Daniel Sabourin, at Nation Hops, began growing hops on his property in St. Bernardin in 2010. He started with one row of vines, 120 plants and seven varieties of hops: Cascade, Hallertauer, Mount Hood, Nugget, Perle, Willamette, Zeus. Now, he has seen his 3.5-acre field grow to four rows and 680 plants and is looking to expand to grow more. Sabourin considers himself a moderate sized operation in comparison to others in Ontario. He says the largest one is only seven acres.
Sabourin remembers how he got involved with the plant. "I had worked on a dairy farm just outside of town since 1994. The family I worked for came to me and said they were considering selling the farm and to be prepared. They said they would keep me right up until the last day but I knew I needed a plan. I looked for agriculture options and found hops. I had heard about them before but they hadn't been grown in the area for decades. I found some information and the Ontario Hop Growers Association. I began emailing with them and before long I had established my roots system."
With his switch to hops, Sabourin still had many thanks for the Gauthier family, who he worked for. They helped him get his operation off the ground by supplying him with the post for his field. After that he strung up his wires and began to grow hops.

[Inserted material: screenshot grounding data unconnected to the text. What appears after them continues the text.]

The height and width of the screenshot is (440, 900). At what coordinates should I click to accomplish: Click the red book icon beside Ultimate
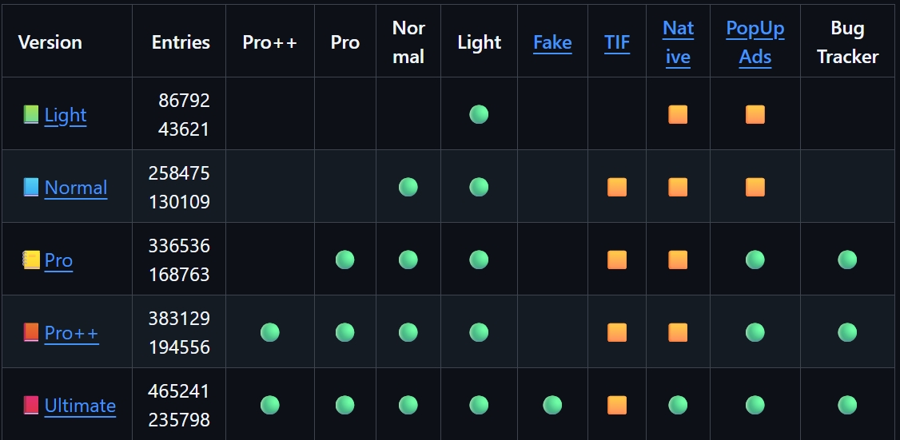[x=31, y=406]

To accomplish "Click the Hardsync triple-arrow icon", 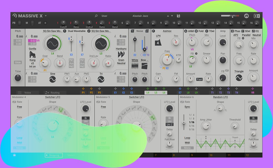I will [121, 54].
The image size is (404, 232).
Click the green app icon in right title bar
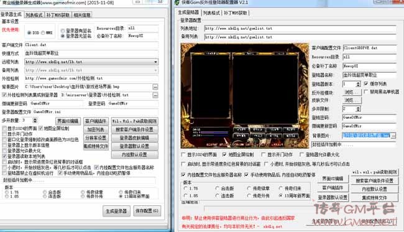coord(177,2)
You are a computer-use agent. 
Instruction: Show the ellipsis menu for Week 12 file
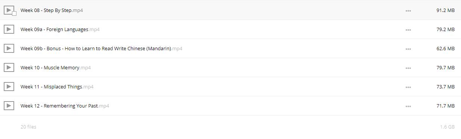pos(408,106)
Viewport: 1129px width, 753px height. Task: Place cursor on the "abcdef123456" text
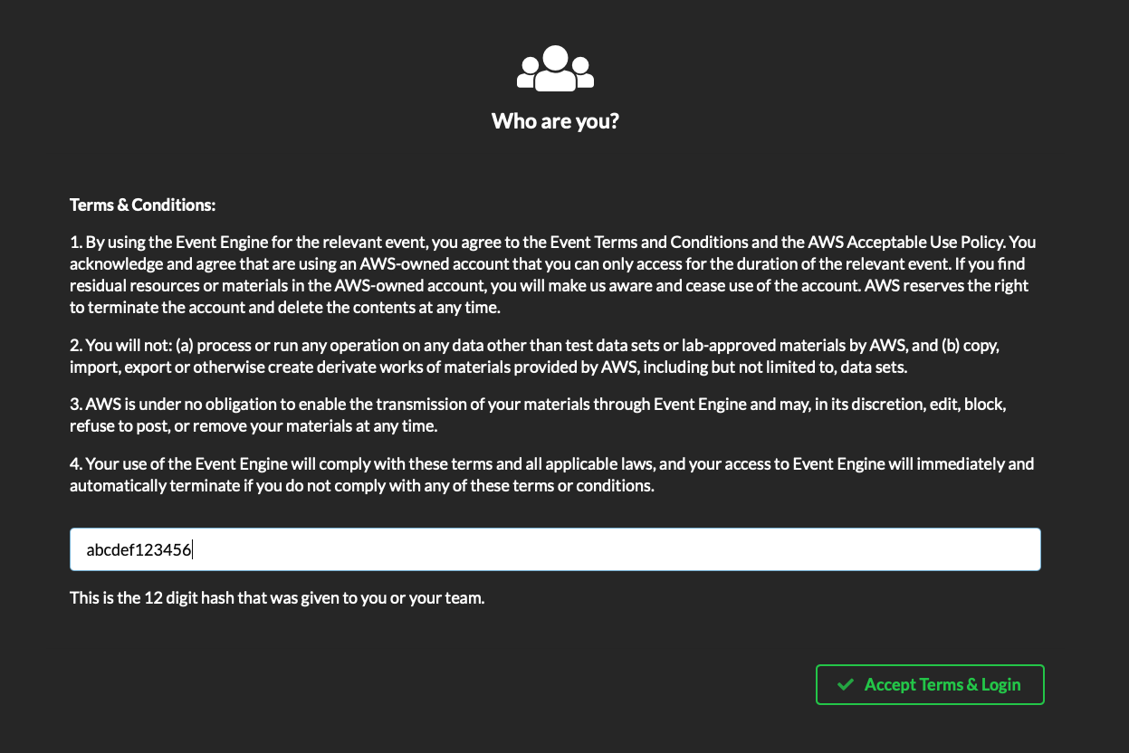pos(139,549)
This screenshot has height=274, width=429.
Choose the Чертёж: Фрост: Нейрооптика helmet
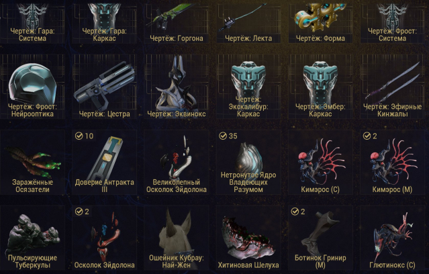tap(32, 87)
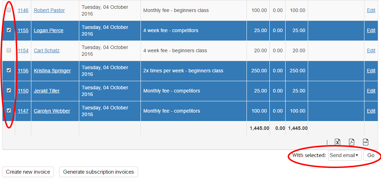381x180 pixels.
Task: Edit invoice 1147 for Carolyn Webber
Action: [371, 111]

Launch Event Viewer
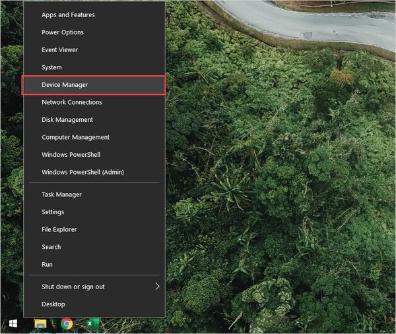coord(59,50)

Even with his entry into this type of farming, Sabourin acknowledges that there are not many growing hops in the area. "There aren't a lot in the region, maybe nine, and everyone is just starting out," said Sabourin. "It takes about three years for the plants to fully mature and produce so you need to be patient."
When the plants do start growing, Sabourin notes they can spring up quite quickly. "In the right conditions a vines can grow 1.5 feet in a day."
Yet Sabourin is looking to help increase the number of hops producers. This year he accepted a role with the Ontario Hop Growers Association as director. He is looking to help the process of harvesting hops, which by hand can be a long tedious exercise, as he has built a custom harvester and is hoping to build more. "I used plans from the University of Vermont and got the funding to build one. You just cut the top and bottom of the plant and feed it through the machine and it separates the hops from the vines. With the machine attached to a 25hp tractor, I can do 60 vines an hour, without it takes an hour to do two."
Other than the harvester, another project that Sabourin is working on, in conjunction with the Association, is a co-op to release an all Ontario beer with Tribal Hops in Iroquois and Heritage Hill Organics in Barrie. "We are pooling all our hops and this December the project will release an ale and pilsner that will be sold in the LCBO. We even have the original Mill Street brewer on board to craft the beers."
This year, roughly half of Sabourin's hops will go towards the Ontario beer project, but the other half will go to a familiar source.
"Last year, we held a hops fest here in St. Bernardin," Sabourin explains. " The 3 Brewers from Montreal (Les Trois Brasseurs) tried my hops and bought my whole harvest last year and have already bought half this year."
Sabourin has been lucky but he does admit that one of the major challenges is selling the hops. "There are many varieties that are becoming available in Ontario so it really comes down to the brewers' preference."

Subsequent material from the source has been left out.